Did you enjoy Deep Work, but weren't sure how to implement the ideas, because the pull of distraction still seemed constant and hard to silence? Looking for more practical advice on how to break up with your constant need for distraction? Digital Minimalism is probably for you.

That's not to say you need to have read any of Newport's work before to benefit from this book. He spends the first section of the book, 80 pages or so, laying the groundwork for what he's arguing. The attention-based economy has the best minds and attention science on their side, and by unthinkingly using every new tool, toy, and app that comes along we are volunteering to give them our most precious resource - time - in exchange for what they're mainly after - money. This is not only a bad trade-off, it's also bad for our mental health and quality of life.

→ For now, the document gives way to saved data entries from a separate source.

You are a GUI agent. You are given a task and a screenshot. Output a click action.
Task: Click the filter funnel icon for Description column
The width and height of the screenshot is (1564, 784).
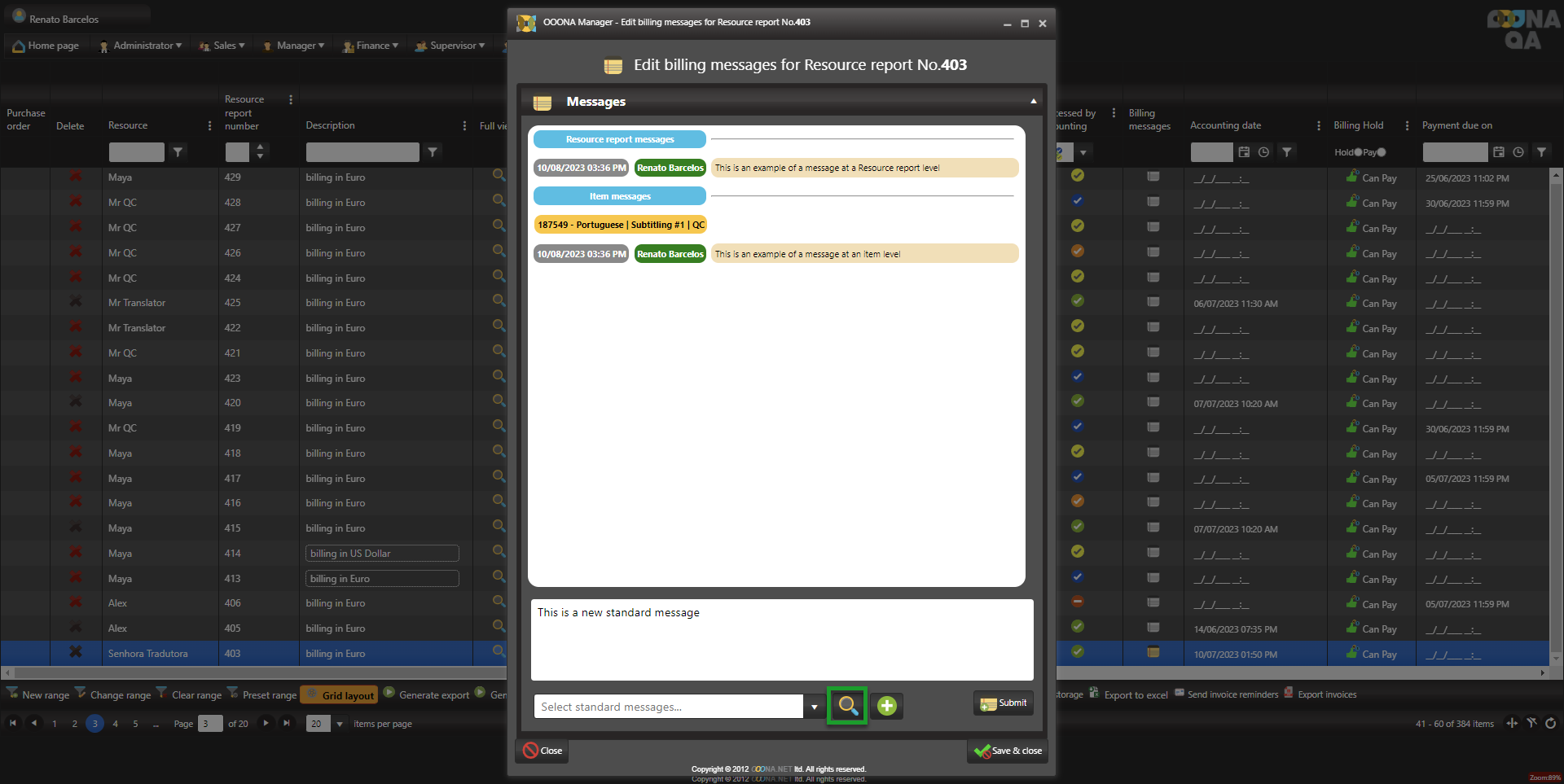click(433, 152)
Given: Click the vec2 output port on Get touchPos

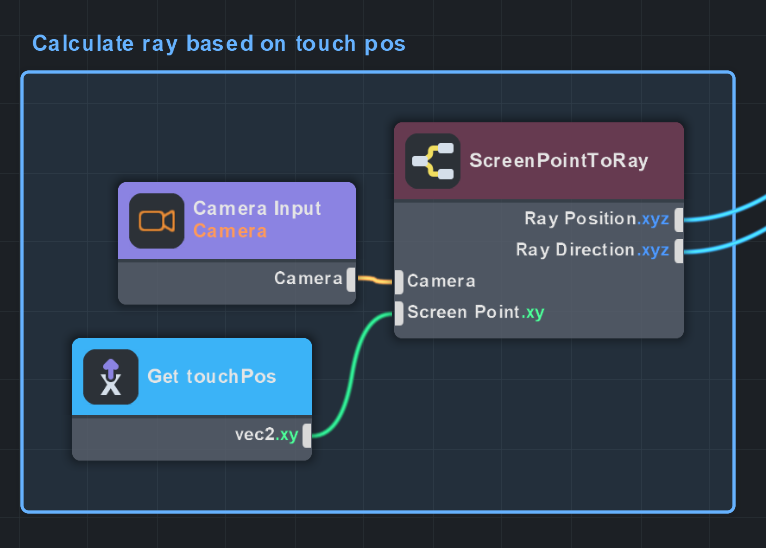Looking at the screenshot, I should (x=307, y=435).
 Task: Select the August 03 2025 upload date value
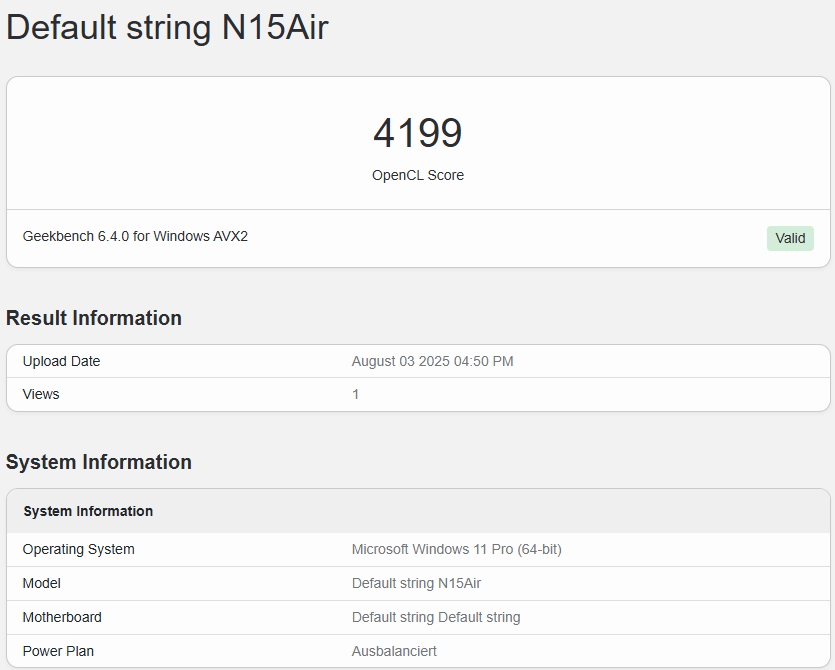point(432,361)
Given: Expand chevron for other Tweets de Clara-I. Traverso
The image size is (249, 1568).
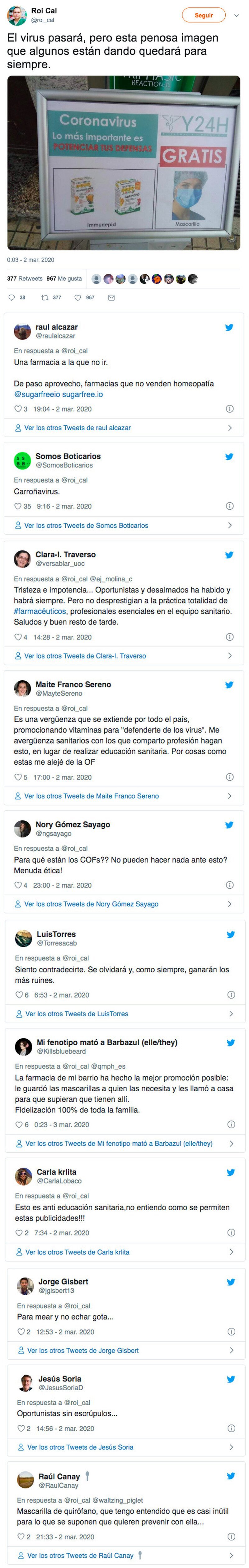Looking at the screenshot, I should coord(229,656).
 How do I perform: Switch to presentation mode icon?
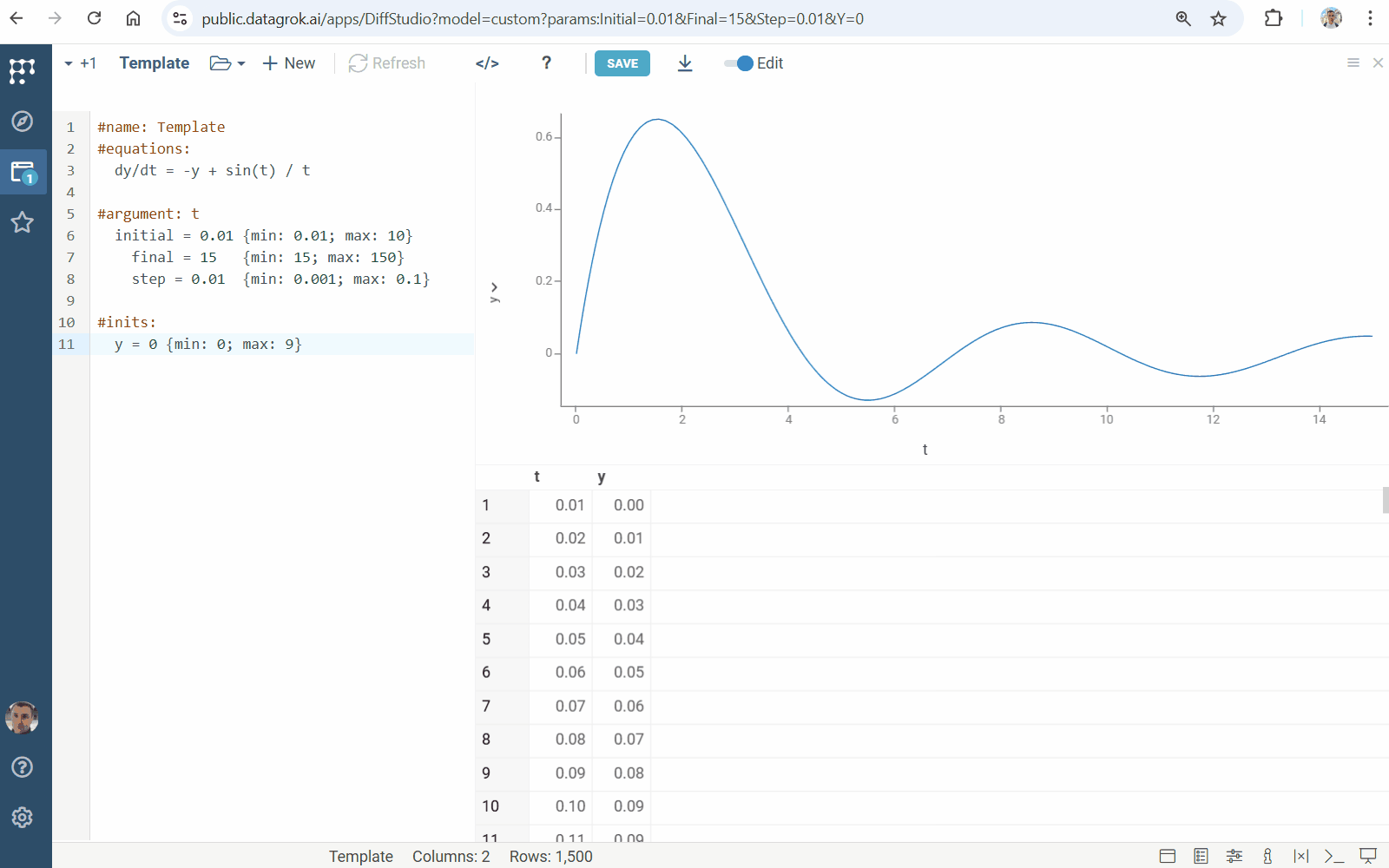pos(1368,856)
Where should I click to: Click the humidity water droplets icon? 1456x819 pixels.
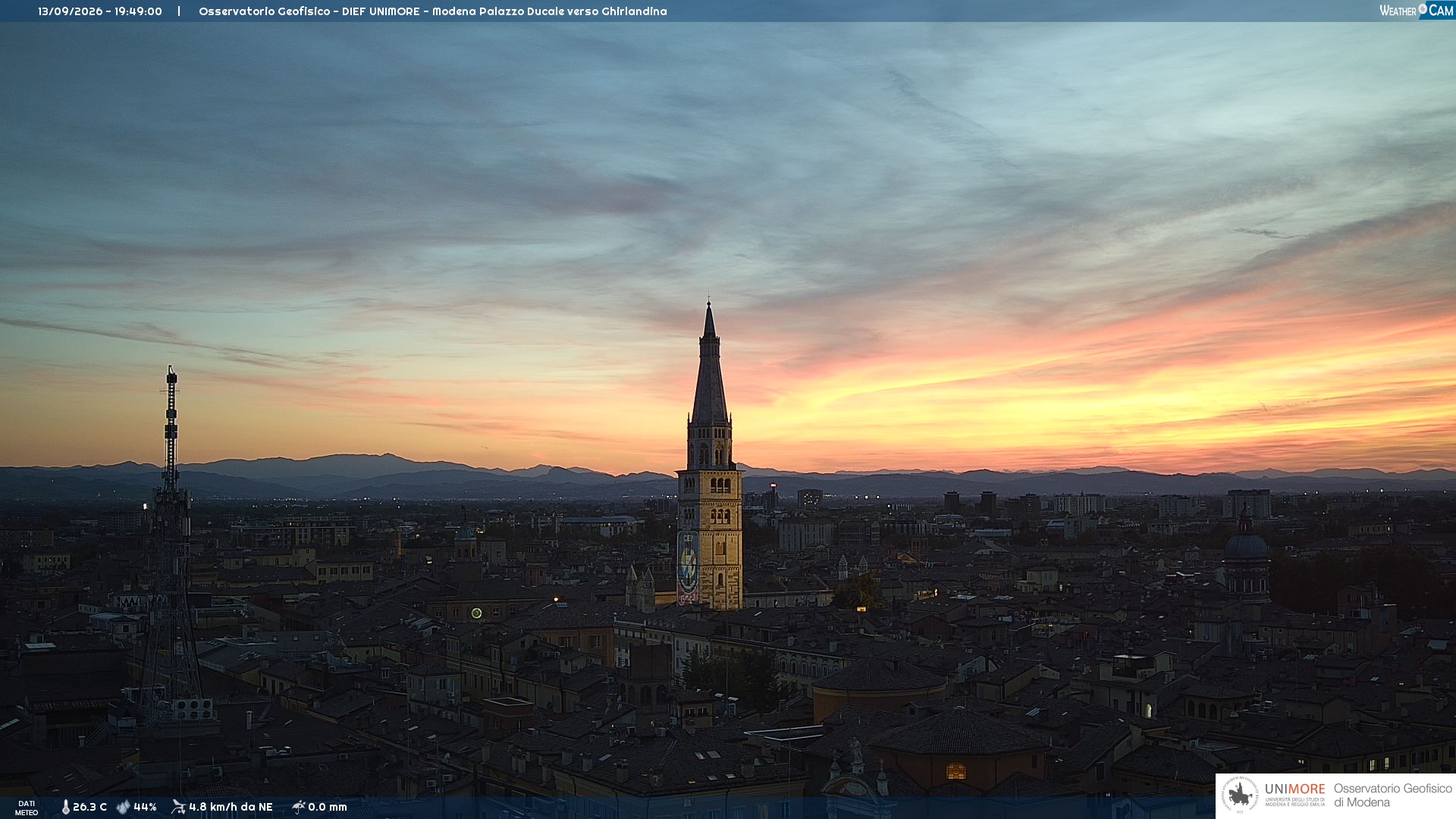(x=123, y=807)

The remainder of the book is given over to practices by which one can join the "attention resistance," and embrace a view of technology that is conscious. Which is to say, you think about what you're using, why you're using it, and if what you receive from it is actually worth the cost. It all sounds commonsensical, but it's precisely the opposite of how the attention economy conglomerates want us to relate to their tools. Because using such tools mindfully will inevitably mean using them less (and sometimes removing them altogether).

I appreciate Newport's approach, because he is far from anti-technology. But he is social media skeptical, due to the fact that it is, considering its ubiquity, almost incomprehensibly bad at providing social connection or media quality. But it's really good at sucking minutes from your day and hours from your life.

All of this to say, I highly recommend the book. And I'm looking into flip phones.